The collapse highlights why the modular sector is not expanding as fast as some had predicted: One of the points of building modular houses was that it offered error-free replication that would cut costs.

A constellation of subsidiaries with schemes in Manchester, Birmingham and Merseyside fell into administration earlier this summer after appeals to its secured funder, Japan-linked housebuilder Sekisui House UK, still left it unable to meet its costs.

Urban Splash's foray into modular is not the only one to face financial issues where build capacity considerably exceeds output. A new factory capable of producing 4,000 units a year is being pursued by TopHat and backed by Goldman Sachs, yet UK modular output last year was 5,000 units in total.

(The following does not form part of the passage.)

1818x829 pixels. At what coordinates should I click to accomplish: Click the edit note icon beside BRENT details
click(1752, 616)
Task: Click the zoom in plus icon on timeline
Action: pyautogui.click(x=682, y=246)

The report from administrator Teneo Financial Advisory said “design issues resulting in production defects … the costs of which could not be passed on,” proved fatal to a business that had been underperforming and loss-making for a prolonged period.

This “eroded confidence with the group’s key stakeholders,” Teneo said, and “that in turn restricted the group’s ability to secure future developments” that would keep the factory busy and cost-effective.

The collapse meant 164 redundancies (of 189 staff) most of them at the Alfreton factory, near Nottingham. It also leaves half-built schemes scattered around England. At phase 3c of the New Islington scheme, Manchester, all 13 homes remain incomplete; at Northstowe, near Cambridge 10 of 43 homes remain incomplete; and at phases 3a and 3b of Birmingham’s Port Loop scheme 98 homes are yet to be completed.

Sekisui House is one of Japan’s largest housebuilders with a global reputation in modular development.

The holding company, Urban Splash House Holdings, was a joint venture dating from 2019 between Urban Splash shareholders (48%), Sekisui House UK (48%) and Homes England (4%). Urban Splash Modular Ltd was the subsidiary running the Alfreton modular factory, a venture acquired from SIG in 2018 when it hit an earlier bout of financial trouble.

Although the report suggested planning delays held back the flow of work to the factory, producing inefficiencies that could not be mitigated, it also said that the factory’s output was not up to standard and that this was the root of its problems. This resulted in rectification costs that could not be passed on to its customers, helping to tip the group over the edge.

Urban Splash House Holdings and Urban Splash House are likely to be able to repay unsecured creditors, the report said. The other entities will be wound up.

The administrators said of some corporate entities: “The group experienced delays identifying and obtaining appropriate planning permissions for new sites, and the throughput with USML [the Alfreton factory] was below forecast. This resulted in inefficiencies and cost overruns, which negatively impacted the group’s overall cash flow position.”

The Alfreton factory subsidiary Urban Splash Modular, ended £17.5M underwater after net losses of £4.5M in the year to 31 September 2020, £7.7M in the year to 30 September 2021, and a further £2.4M in the six months to 31 March 2022.

Teneo’s attempts to sell the Alfreton business came to nothing, and the factory is now being wound down.

Staff are one group of creditors that will lose out. Preferential creditors at House Holdings and Urban Splash Modular are unlikely to be paid. Claims for amounts owed to staff for wage arrears, holiday pay and pension contributions come to £100K affecting 130 people at the factory. They have also lost their jobs.